### EXERCISE
Output every line of the entries from the line containing "Image resolution: width=1599" through the last, exactly, with no other content.

(Stored data)
_____
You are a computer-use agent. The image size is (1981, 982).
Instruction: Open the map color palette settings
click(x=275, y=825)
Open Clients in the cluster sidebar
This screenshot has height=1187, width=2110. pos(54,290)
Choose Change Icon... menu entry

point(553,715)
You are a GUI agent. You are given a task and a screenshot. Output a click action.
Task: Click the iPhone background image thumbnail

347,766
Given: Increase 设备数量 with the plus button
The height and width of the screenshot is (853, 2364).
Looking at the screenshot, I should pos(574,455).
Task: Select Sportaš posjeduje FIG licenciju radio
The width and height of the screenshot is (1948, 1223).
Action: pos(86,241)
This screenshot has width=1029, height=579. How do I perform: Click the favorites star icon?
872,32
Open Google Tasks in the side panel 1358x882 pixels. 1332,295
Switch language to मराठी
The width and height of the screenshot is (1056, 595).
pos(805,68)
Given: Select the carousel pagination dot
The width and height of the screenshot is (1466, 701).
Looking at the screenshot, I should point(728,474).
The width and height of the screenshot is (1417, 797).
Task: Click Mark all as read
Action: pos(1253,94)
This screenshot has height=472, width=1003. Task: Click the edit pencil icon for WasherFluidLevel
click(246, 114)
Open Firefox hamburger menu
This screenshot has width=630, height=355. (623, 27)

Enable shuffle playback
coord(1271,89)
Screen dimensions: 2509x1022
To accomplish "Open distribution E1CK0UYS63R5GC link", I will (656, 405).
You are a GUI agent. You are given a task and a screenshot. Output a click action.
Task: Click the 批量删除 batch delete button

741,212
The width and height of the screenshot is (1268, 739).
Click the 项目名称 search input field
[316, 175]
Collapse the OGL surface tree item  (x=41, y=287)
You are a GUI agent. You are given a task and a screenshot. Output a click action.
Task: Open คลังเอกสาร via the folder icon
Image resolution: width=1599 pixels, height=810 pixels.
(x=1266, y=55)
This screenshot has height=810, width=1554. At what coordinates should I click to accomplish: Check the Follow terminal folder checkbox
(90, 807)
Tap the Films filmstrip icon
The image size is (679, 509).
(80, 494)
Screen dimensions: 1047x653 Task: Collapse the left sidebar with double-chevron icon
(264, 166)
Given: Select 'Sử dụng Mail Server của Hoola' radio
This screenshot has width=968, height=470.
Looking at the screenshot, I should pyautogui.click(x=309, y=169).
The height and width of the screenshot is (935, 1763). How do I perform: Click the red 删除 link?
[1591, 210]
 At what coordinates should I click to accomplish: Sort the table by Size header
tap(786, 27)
_____
### TASK ANSWER
Image resolution: width=1599 pixels, height=810 pixels.
(x=1266, y=55)
This screenshot has height=810, width=1554. At what coordinates should I click to accomplish: Check the Follow terminal folder checkbox
(90, 807)
Tap the Films filmstrip icon
The image size is (679, 509).
(80, 494)
Screen dimensions: 1047x653 Task: Collapse the left sidebar with double-chevron icon
(264, 166)
Given: Select 'Sử dụng Mail Server của Hoola' radio
This screenshot has width=968, height=470.
Looking at the screenshot, I should pyautogui.click(x=309, y=169).
The height and width of the screenshot is (935, 1763). How do I perform: Click the red 删除 link?
[1591, 210]
 At what coordinates should I click to accomplish: Sort the table by Size header
tap(786, 27)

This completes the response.